House debates

Monday, 19 January 2026

Condolences

Bondi Beach Attack Victims

8:58 pm

Photo of Matt BurnellMatt Burnell (Spence, Australian Labor Party) Share this | Hansard source

I rise today to join the Prime Minister and many other members to express my heartfelt condolences to the families and loved ones of Edith Brutman, Dan Elkayam, Boris and Sofia Gurman, Alexander Kleytman, Rabbi Yaakov Levitan, Peter Meagher, Reuven Morrison, Marika Pogany, Rabbi Eli Schlanger, Adam Smyth, Boris Tetleroyd, Tania Tretiak, Tibor Weitzen and Matilda, aged just 10 years old: 15 people, 15 souls, 15 innocent lives. They were loved; they were known; they were part of families, part of a community and friends to many; and they should still be here. To their families and loved ones: we cannot undo what has been done; we cannot take away your grief; but in this place, here today, we can honour their memory, we can mourn with you and we can stand with you, and we can commit ourselves to ensuring that our country never accepts hatred as normality and to doing so whilst the Australian Jewish community carries this grief—a grief so profound that no family or community should ever have to carry it.

These lives were lost on the first night of Hanukkah, as Jewish Australians came together to mark a moment of faith, identity and tradition—Hanukkah, a time of lights; a time of resilience; a time of gathering together, openly and proudly, to affirm what you believe and who you are; a time meant for moments of joy and togetherness, not fear. This wasn't a random act of violence, nor an act of senseless violence. This was a targeted, premeditated act of antisemitic violence. It was an act of evil. It is a reminder, albeit a confronting one, that Australia is not immune from hatred directed at people because of who they are or who they worship. We have always wanted to think of this kind of violence as not something that happens on our shores, but it is a reality that we must now confront, no matter how ugly this may be.

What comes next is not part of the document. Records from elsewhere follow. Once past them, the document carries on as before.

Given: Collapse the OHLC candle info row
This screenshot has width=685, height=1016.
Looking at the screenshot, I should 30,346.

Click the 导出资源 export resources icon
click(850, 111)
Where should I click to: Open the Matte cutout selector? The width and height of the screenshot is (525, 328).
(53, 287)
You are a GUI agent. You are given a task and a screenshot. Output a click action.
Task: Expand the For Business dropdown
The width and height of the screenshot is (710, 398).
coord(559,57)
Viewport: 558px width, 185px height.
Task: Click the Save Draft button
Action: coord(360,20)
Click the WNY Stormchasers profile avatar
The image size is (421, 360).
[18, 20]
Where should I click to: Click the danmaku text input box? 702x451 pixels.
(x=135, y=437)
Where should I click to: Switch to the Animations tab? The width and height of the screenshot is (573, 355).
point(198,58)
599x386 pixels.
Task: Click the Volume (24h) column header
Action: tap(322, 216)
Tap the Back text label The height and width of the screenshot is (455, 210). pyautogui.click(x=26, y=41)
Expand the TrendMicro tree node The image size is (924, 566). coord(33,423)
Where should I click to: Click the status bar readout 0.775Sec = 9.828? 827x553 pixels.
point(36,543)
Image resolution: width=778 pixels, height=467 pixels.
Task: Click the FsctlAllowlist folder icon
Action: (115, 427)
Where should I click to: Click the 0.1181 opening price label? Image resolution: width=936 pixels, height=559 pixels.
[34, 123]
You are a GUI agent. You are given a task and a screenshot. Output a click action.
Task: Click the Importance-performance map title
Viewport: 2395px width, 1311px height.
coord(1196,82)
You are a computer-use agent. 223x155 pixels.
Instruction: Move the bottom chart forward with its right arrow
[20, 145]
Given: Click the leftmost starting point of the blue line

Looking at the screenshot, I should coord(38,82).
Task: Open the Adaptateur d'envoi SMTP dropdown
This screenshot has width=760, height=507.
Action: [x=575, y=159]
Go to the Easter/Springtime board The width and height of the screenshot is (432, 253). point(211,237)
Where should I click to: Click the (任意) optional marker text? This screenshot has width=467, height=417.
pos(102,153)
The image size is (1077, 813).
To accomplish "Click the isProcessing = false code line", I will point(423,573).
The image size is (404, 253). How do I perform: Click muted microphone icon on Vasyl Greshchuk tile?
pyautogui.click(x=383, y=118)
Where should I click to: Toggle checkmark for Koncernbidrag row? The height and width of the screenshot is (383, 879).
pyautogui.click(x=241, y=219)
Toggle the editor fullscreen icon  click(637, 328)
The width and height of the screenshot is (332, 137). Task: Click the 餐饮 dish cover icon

Even in that darkness, Australians did what Australians do best. In the face of such immeasurable evil, and at the very real risk of injury or death, they steeled themselves and made the conscious decision to run towards danger, not away from it—doing so to protect, in most instances, complete strangers. That courage deserves to be recognised in this place—an example of the best of humanity, in the face of the worst unfolding in front of them.

That courage in a moment of crisis does not remove the responsibility that sits with all of us here today. No Australian should ever have to think twice before celebrating their faith in public, and no Australian should ever feel they have to hide who they worship in order to feel safe or in order to be safe. In Australia, we cannot become a place where Jewish Australians are made to feel that their faith must be practised quietly behind closed doors, because that is not who we are. We are a proud multicultural, multifaith nation. Every Australian should be able to live their life openly, safely and with dignity. It is now on all of us in this place to uphold and set this standard: to refuse to excuse hate; to refuse to qualify it or downplay it; and to make it clear that Jewish Australians have every right to live their lives without fear or intimidation and without further acts of wanton violence.

In my electorate of Spence, we grieve with Australia's Jewish community. When an atrocity such as this happens, it doesn't remain in one place. It reaches across our country. It leaves entire communities shaken, searching for reassurance that they are safe in the nation they call home.

To the Australian Jewish community: I stand with you, and we, here in this place, stand with you. We stand with you in grief and in solidarity. May those who have lost their lives rest in eternal peace, but may their memories live on and may their families find comfort, in time, surrounded by a community and a nation that refuses to look away.